Analysis: Net Neutrality in Canada

In recent weeks, an impassioned debate about Net Neutrality amongst our southern neighbours has triggered similar discussions here at home. As the Shadow Minister for Science, I am keenly interested in research, innovation and technology. As such, I wanted to take this opportunity to lay out some of my thoughts on the pertinent issue of Net Neutrality.

The exact definition and legal interpretation of Net Neutrality can vary by context, but the overarching idea behind Net Neutrality is common carriage. Common carriage stipulates that internet service providers, like Bell and Rogers, cannot influence or give preference to content passing through their distribution networks, such as the website a user is trying to access. The recent discussion happening in the United States revolves around a decades-old debate over whether internet service providers should be classified as a utility, which must guarantee common carriage, or an information service, which would allow providers to control content. On December 14, 2017, the United States Federal Communications Commission (FCC) ruled that internet service providers should be regulated as information services, thus relieving them of common carriage obligations. According to the Canadian Telecommunications Act, internet providers in Canada are explicitly treated as providing a utility, ensuring that they practice common carriage.

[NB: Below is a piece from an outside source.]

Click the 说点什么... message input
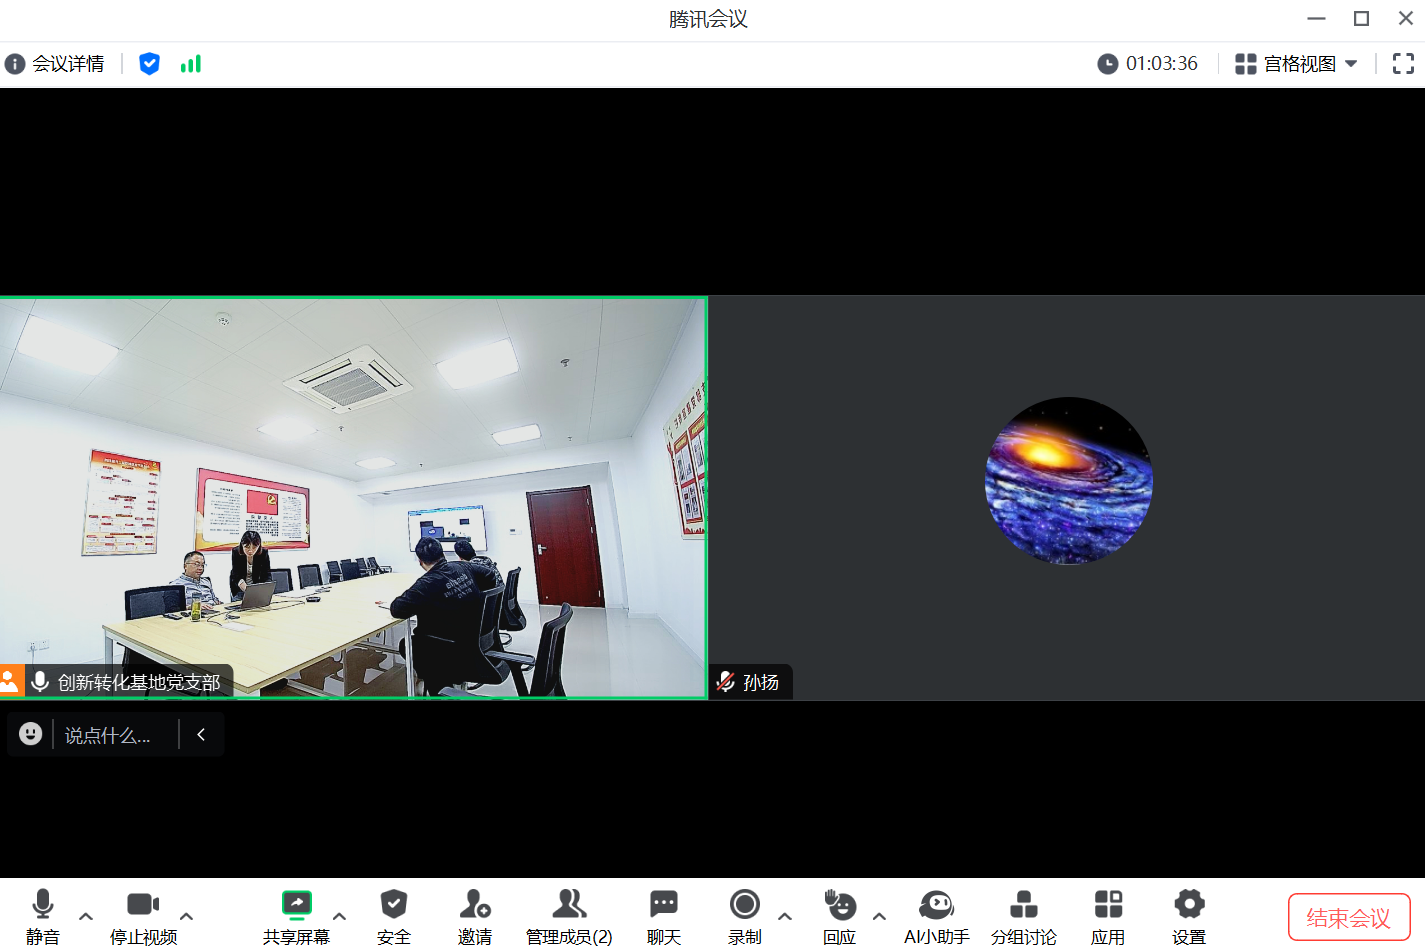1425x946 pixels. pyautogui.click(x=108, y=735)
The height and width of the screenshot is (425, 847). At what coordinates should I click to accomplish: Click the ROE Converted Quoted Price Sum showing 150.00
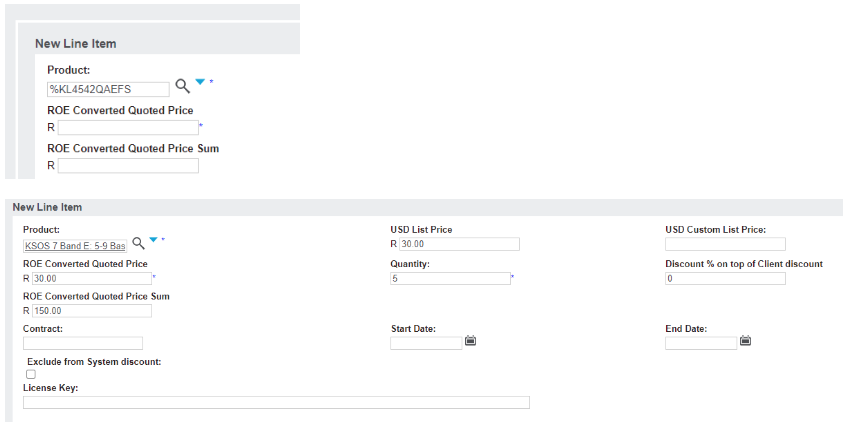point(91,311)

In the American context, the FCC’s decision to essentially remove common carriage protections means that service providers can intentionally speed up or slow down access to websites of their choosing, depending on whether the site is owned by an associated company, or by a competitor. Furthermore, service providers can charge consumers a premium to access certain websites like Instagram or Facebook, in a similar manner to cable bundles.

To be clear, these changes are not currently in the works to come into effect in Canada. Nonetheless, it is important for Canadians to understand how their access to the internet functions, as the internet is often Canadians’ primary source of information and current events.

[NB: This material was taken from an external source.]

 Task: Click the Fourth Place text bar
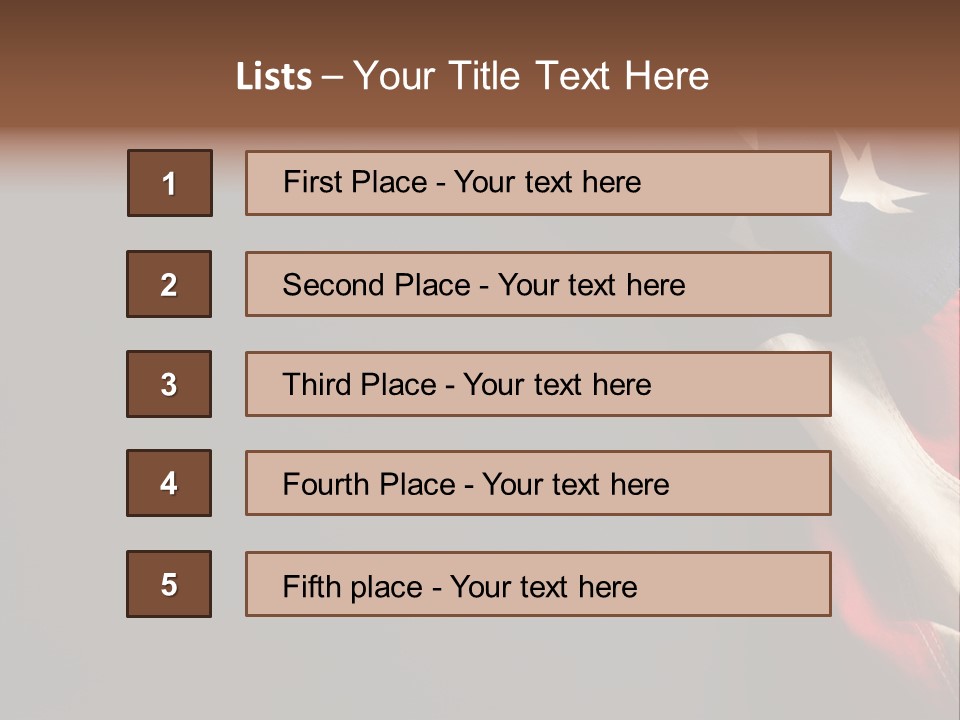point(538,483)
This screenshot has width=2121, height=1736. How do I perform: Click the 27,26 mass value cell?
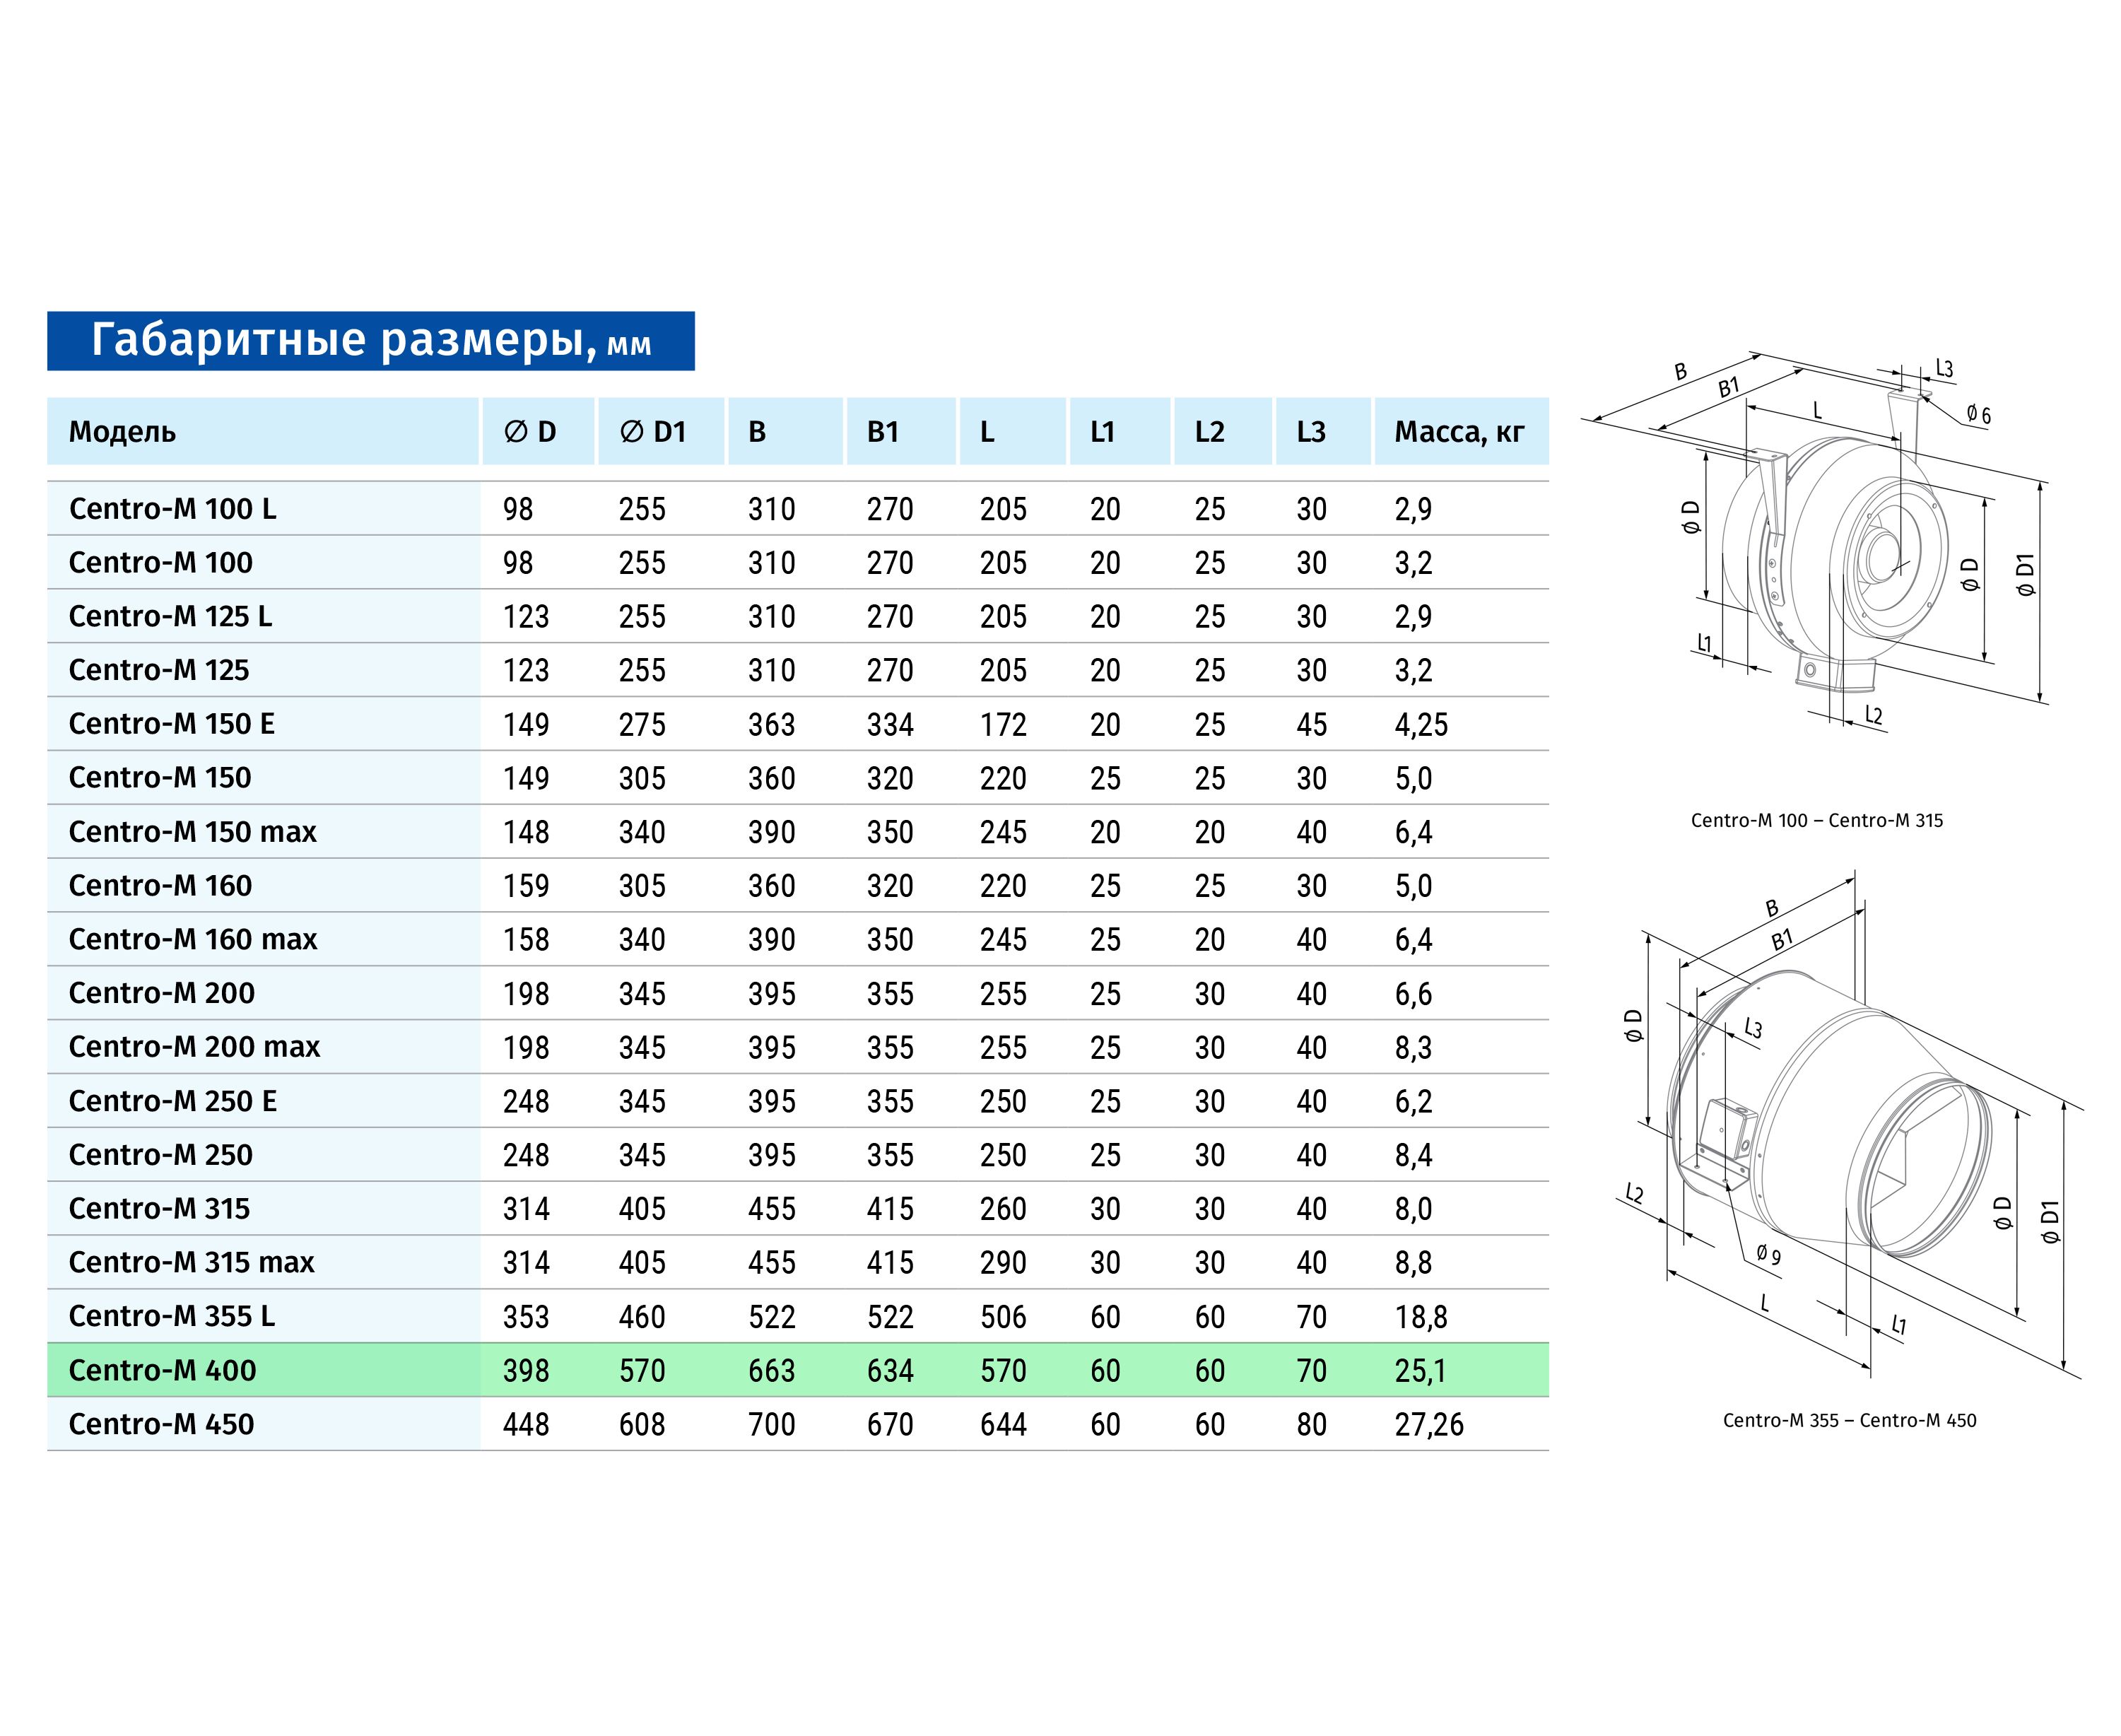point(1429,1424)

Where Canadians will feel directly impacted by the American FCC’s decision is in rising subscription fees to US-based applications. Creators of American apps such as Netflix or Spotify will need to negotiate deals with American service providers to ensure preferential access to their platforms within the US. The cost of doing so will be passed on to any consumers of those platforms inside and outside of the United States.

There is to be a review of the Canadian Telecommunications Act this year and I am honoured to have a seat on the House Standing Committee on Industry, Science and Technology where I will have the opportunity to formally engage in this review process. In that capacity, I will push for the continued protection of common carriage in the telecommunications industry.

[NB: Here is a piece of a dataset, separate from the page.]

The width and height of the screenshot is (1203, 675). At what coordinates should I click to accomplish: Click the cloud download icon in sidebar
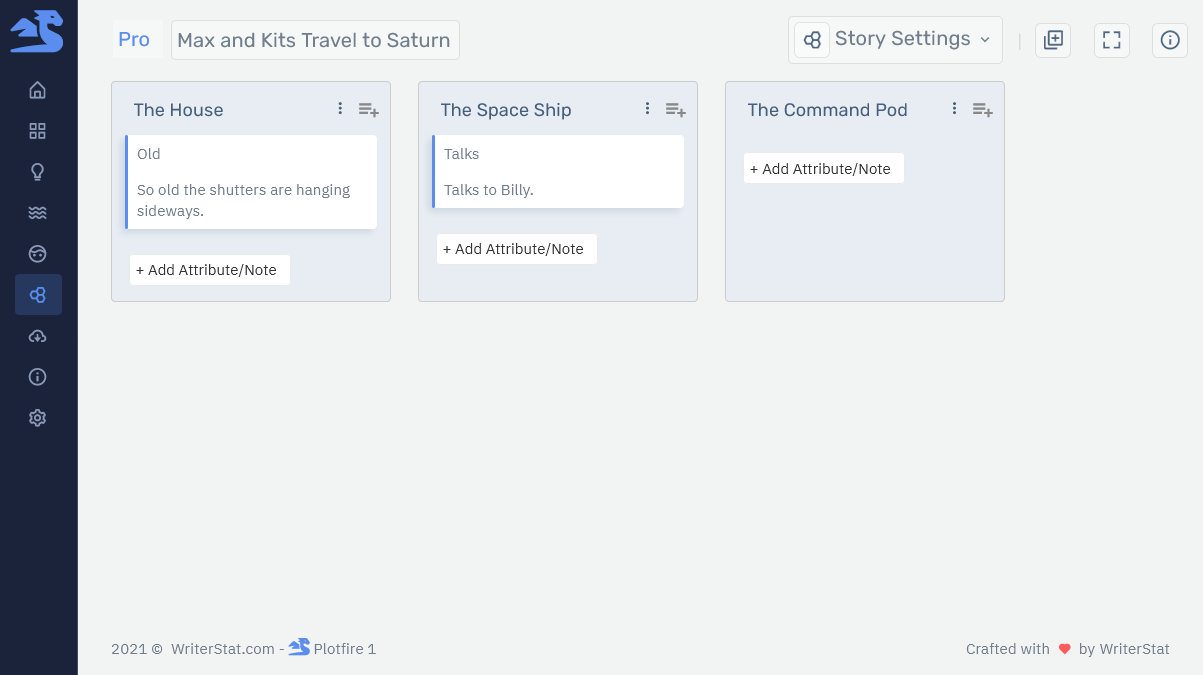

I support loosening regulation where appropriate to encourage innovation. However, the belief in equality is a foundational principal of conservatism, and as such, I do not believe that Canadians’ access to information should be arbitrarily disadvantaged based on their ability to pay. Freedom of speech, and with that the free flow of information, is an important principle for all Canadians. Large media conglomerates should not have the ability to arbitrarily decide on Canadians’ behalf what they can and cannot see online. These are guiding principles that will direct my assessment in any future discussions on Net Neutrality in Canada.